Have Irish Red Ale in primary.
OG 1.040
15 day - 1.010 (constant for 5 days now)
Any issues moving it into 5 gal secondary carboy tonight? I want to free up my 6 gal carboy for my next brew tomorrow.

Girlfriend told me to get a hobby…little did she know!!!

Favorite days are now brewing days!

HAHA!

You could bottle it instead of secondary. Not really doing anything special in the secondary that it won’t do in the bottles. If you just gotta do it, you’ll be fine to.

right!
Only been in primary for 2 weeks. I want to give it a bit more time to settle (did not use irish moss) before i bottle.

Do as your girlfriend says and get a hobby. I suggest purchasing a 2nd 6g carboy or a pail for you hobby.

As you have probably read, there is much debate if it is better to transfer to a new vessel or leave it in the fermentor for additional aging. Only you can make that decision.

I would not want to try and bottle a batch the same day as brewing. So if it was me under the circumstances I would transfer it.

I’m currently in a similar situation. I let the Irish Red hangout in the primary for 3 weeks. I racked it to a secondary to free up the primary. Planning on letting it condition for 2 weeks before bottling.
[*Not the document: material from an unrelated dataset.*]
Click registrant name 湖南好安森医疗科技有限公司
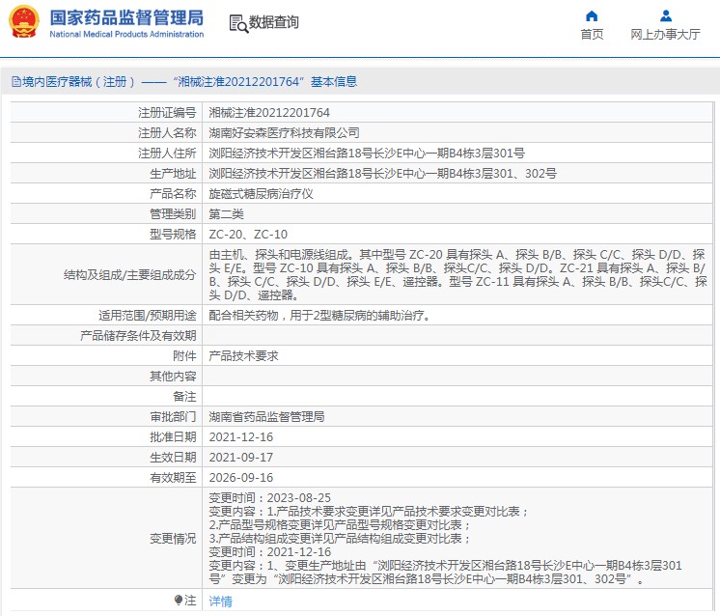 pyautogui.click(x=284, y=132)
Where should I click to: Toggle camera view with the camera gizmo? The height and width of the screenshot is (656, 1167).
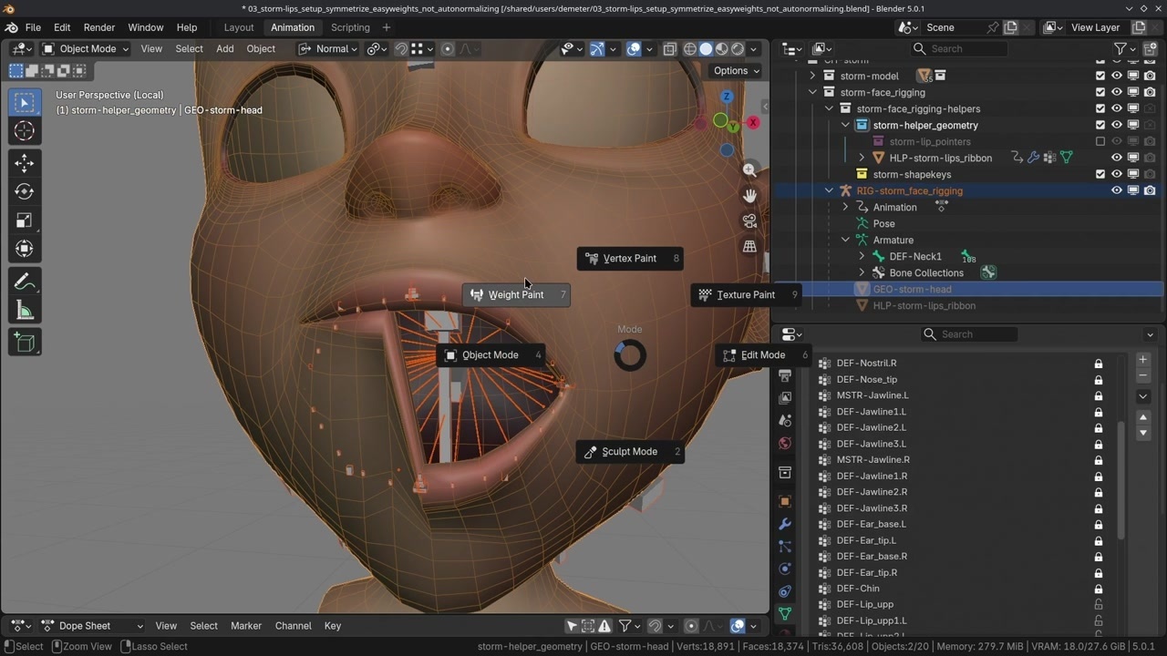pos(749,221)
Good luck!

With a 1.040 beer, 3 weeks in the fermenter is plenty. I would have bottled it. Again, depending on the time available to bottle. 2 additional weeks of conditioning (outside of the bottles) is unnecessary.

IMO.

Thanks for all the info guys!

It makes for a full day. Kegging kicks ass! One big bottle.

Definitely take a gravity reading, but usually smaller beers finish within a week to 10 days. I tend to keep a lot of beers in the primary for a month, but I don’t secondary when the beers are really done and I have been getting my smaller beers to finish in the 1.004-1.008 range, based on an extended mash. I keg it all, so I don’t worry about bottle issues…

Enjoy your smaller beer - I am gravitating to those anyway and have found some great tasting lighter alcohol beers (not a hophead, at all, so my light alcohol beers have great malty flavor and no hangovers!) But even so, every once in a while I will make a bigger beer for grins and to keep it around for a little while.

:cheers:

I racked to a secondary because I needed the primary. Secondary conditioning also allows for a clearer end product.